Read Validity Data from MDF Files

This example shows how to read and use validity data from MDF files for preprocessing.

Introduction to Validity Information

According to the ASAM MDF standard, “invalidation bits” are an optional feature that require at least one additional byte for each record and serve to mark signal values in a record as “invalid.” This means that each individual sample of each channel has its own invalidation bit.

The mdfRead function by default returns validity data, which is the inverse of invalidation bits. That is, if an invalidation bit is marked as false in the file, indicating a valid sample, then mdfRead returns a true value for the corresponding validity sample.

The ValidityRule name-value argument for mdfRead controls how validity data is handled:

  • "ignore": Does not read validity data.

  • "include" (default): Reads validity data and stores it in the timetable's Validity custom property.

  • "replace": Reads validity data and replaces all invalid samples with the MATLAB® missing value. (Note: Integer channels are converted to doubles.)

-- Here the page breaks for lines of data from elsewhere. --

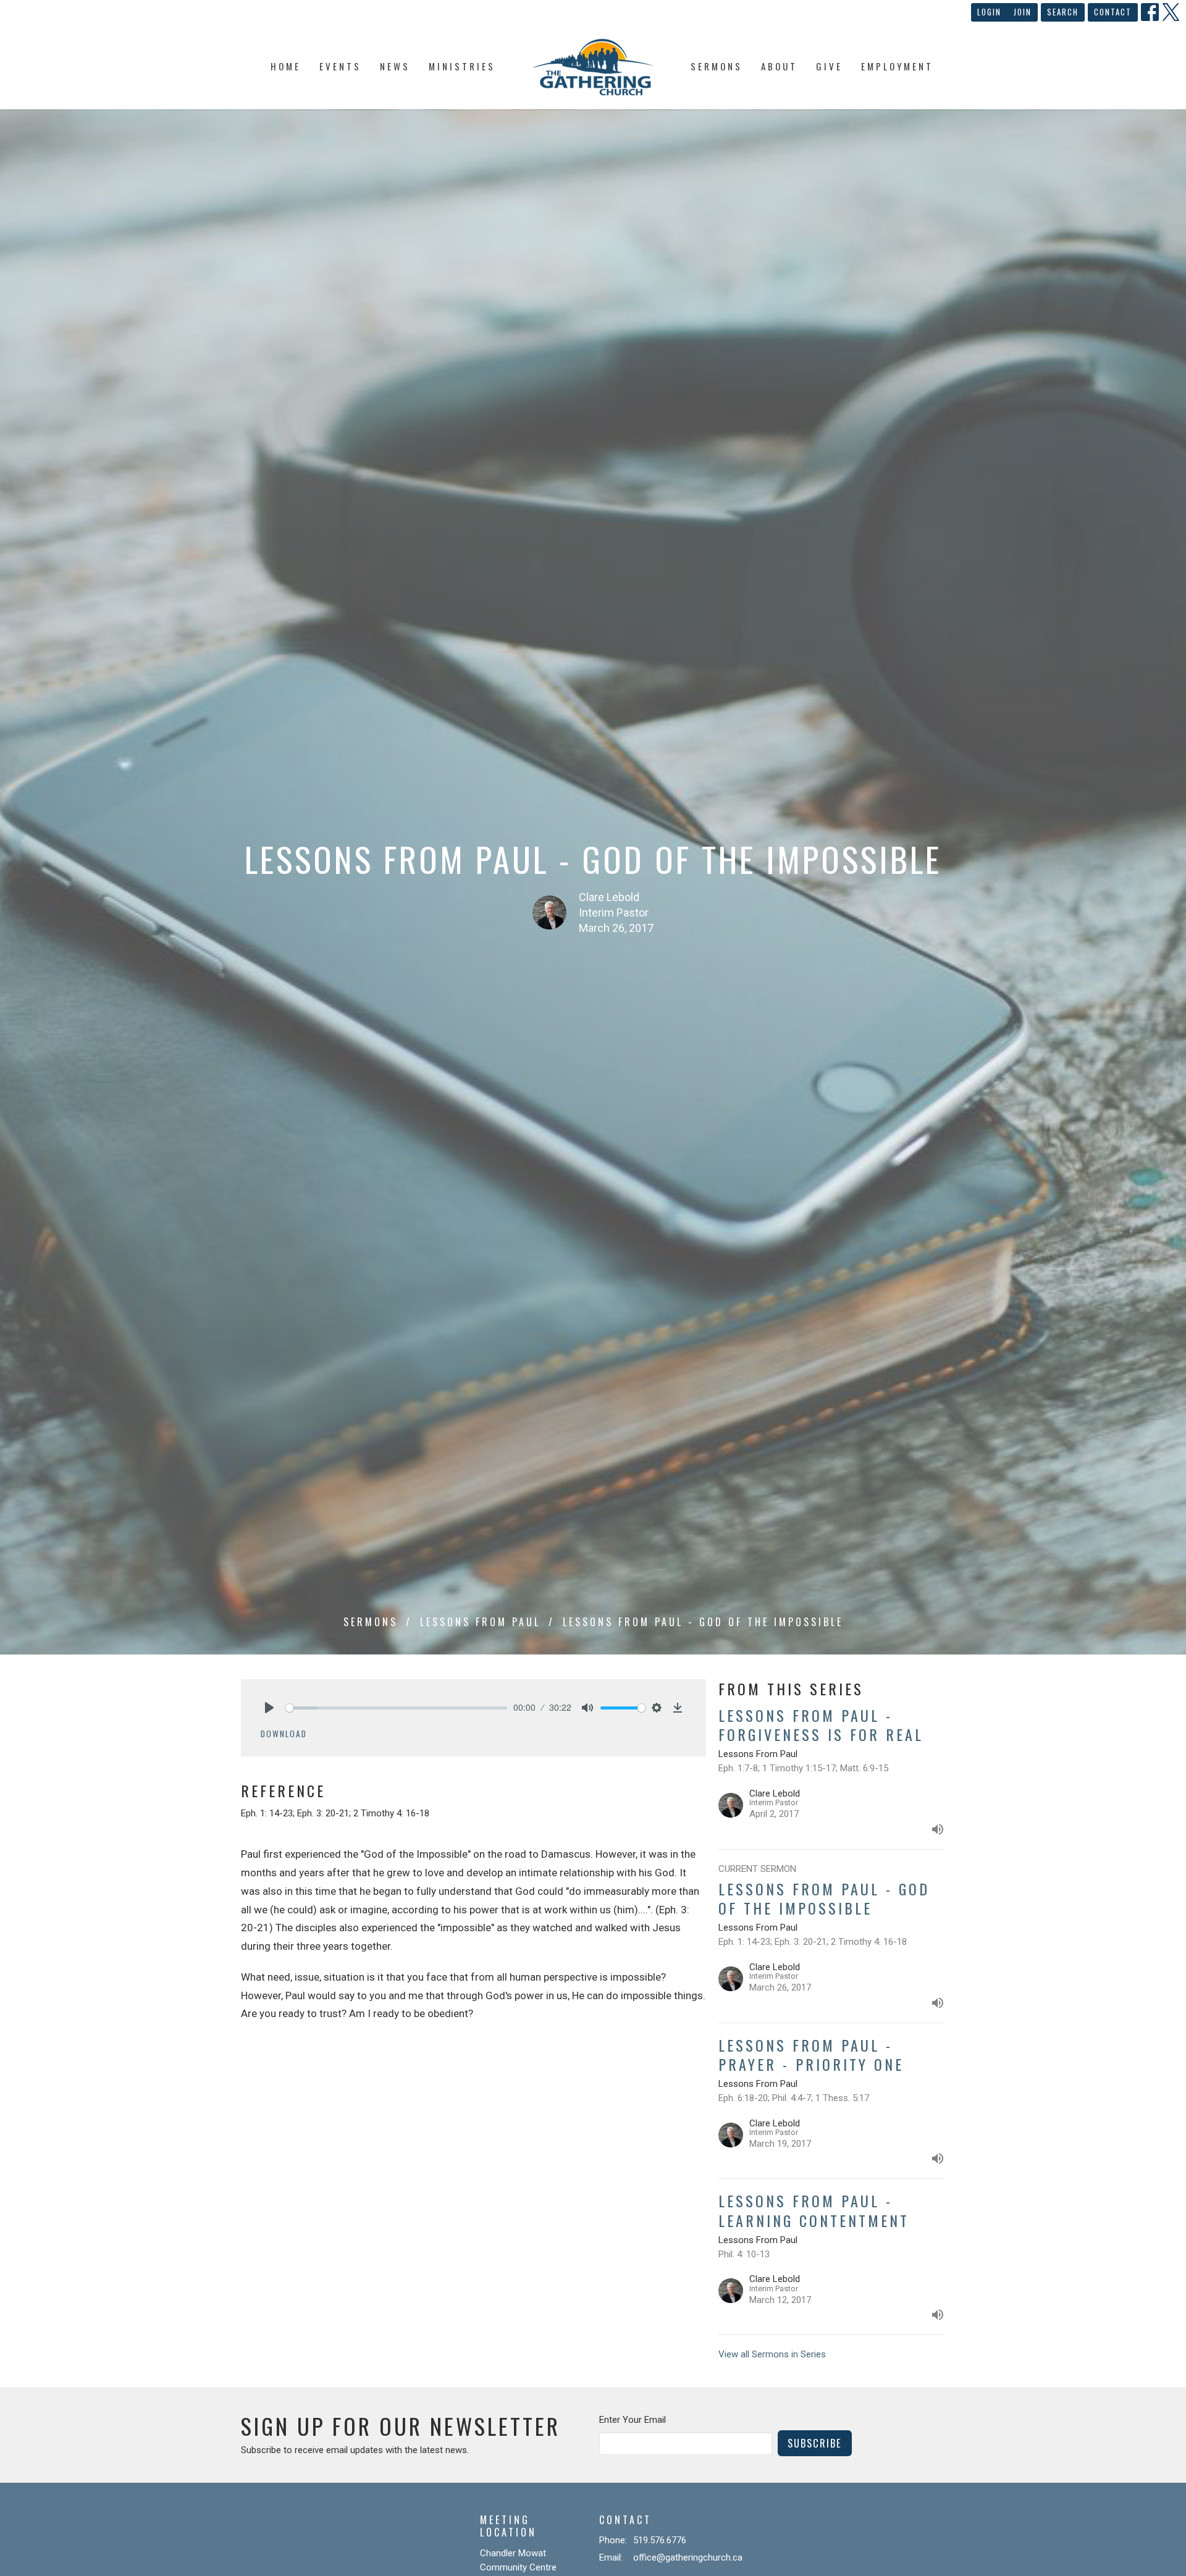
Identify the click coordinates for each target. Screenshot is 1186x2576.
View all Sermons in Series (772, 2354)
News (395, 66)
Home (286, 66)
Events (340, 66)
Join (1023, 12)
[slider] (396, 1708)
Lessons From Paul (480, 1621)
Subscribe (815, 2443)
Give (829, 66)
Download (284, 1733)
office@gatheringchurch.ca (687, 2557)
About (779, 66)
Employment (897, 66)
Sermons (716, 66)
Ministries (462, 66)
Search (1063, 12)
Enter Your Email (632, 2419)
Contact (1113, 12)
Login (989, 12)
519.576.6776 (659, 2540)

Read Validity Data Without Name-Value Arguments

To read all data from an MDF file, use the mdfRead function with only the filename as an input argument. By default, this reads and includes validity data, storing it in the custom properties of the returned timetables. Each timetable corresponds to data from a specific channel group and includes a related timetable that represents the validity data for that channel group. The following mdfRead call is equivalent to specifying ValidityRule='include'.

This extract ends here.